References to previous posts:

We conducted HTTP/3 performance tests across NGINX versions 1.25.5 to the latest 1.29.3 under consistent network emulation conditions.

Starting from version 1.27.5, NGINX switched its QUIC congestion control algorithm from reno to cubic. While we cannot confirm whether this change is the root cause of performance differences, we suggest that future NGINX releases provide a configuration parameter allowing users to select the QUIC congestion control algorithm based on their deployment needs.

Test Results(Average of 100 runs per version, in seconds)

Version No Packet Loss (sec) 1% Packet Loss (sec)
nginx-1.25.5 12.329 21.339
nginx-1.27.4 13.592 24.173
nginx-1.27.5 27.251 221.720
nginx-1.28.0 19.456 195.452
nginx-1.29.0 19.498 186.282
nginx-1.29.1 20.957 187.009
nginx-1.29.2 16.910 185.894
nginx-1.29.3 23.945 226.876

Test Configuration Summary

  • nginx.conf setting: http3_stream_buffer_size 50m;

  • Network emulation (tc + netem): limit 6000, delay 50ms, packet loss 0% / 1%

  • Test file size: 47MB

Additional Observation

Comparing nginx-1.29.3 with previous versions:

  • Under no packet loss, nginx-1.29.3 (23.945 sec) is slower than nginx-1.29.2 (16.910 sec) and nginx-1.29.1 (20.957 sec), indicating a performance regression.

  • Under 1% packet loss, nginx-1.29.3 (226.876 sec) is significantly worse than nginx-1.29.2 (185.894 sec) and nginx-1.29.1 (187.009 sec).

This suggests that the performance trend under packet loss remains problematic in versions using QUIC cubic.

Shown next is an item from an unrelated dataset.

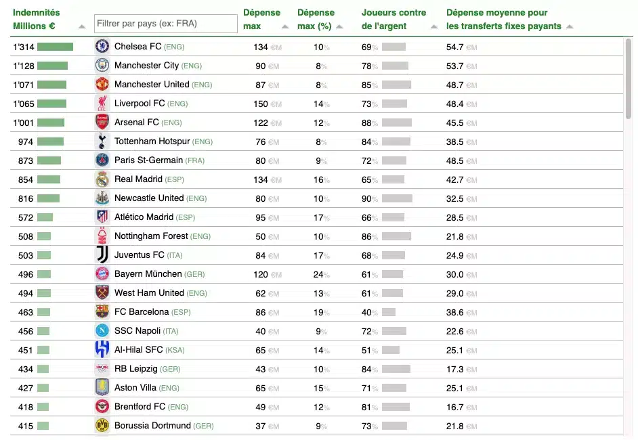Sort by Indemnités Millions € arrow
638x440 pixels.
point(82,27)

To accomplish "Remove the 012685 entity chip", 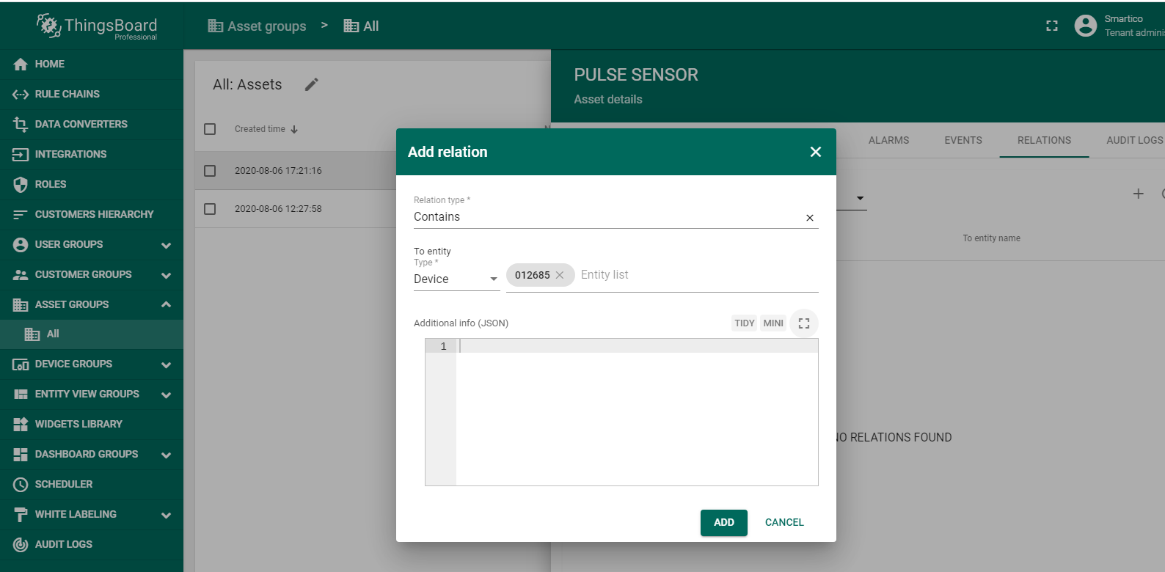I will pos(560,275).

We still recommend that future NGINX releases provide a configuration parameter to allow users to select the QUIC congestion control algorithm based on their needs.

1 Like

Hi @villa

You’ve raised an excellent topic! I haven’t yet compared 1.29.3 with previous vers, but as far as I remember, there haven’t been significant quic-related changes that could have such a large impact.

As for Reno vs Cubic, the root cause of the performance anomaly wasn’t the change of the congestion control algorithm, but the overly aggressive cwnd growth in Reno’s congestion control mechanism (see commit cd5e4fa). So, to get a fair comparison of reno vs cubic, you need to measure the performance of Reno + cd5e4fa vs Cubic. In that case, Cubic should be faster.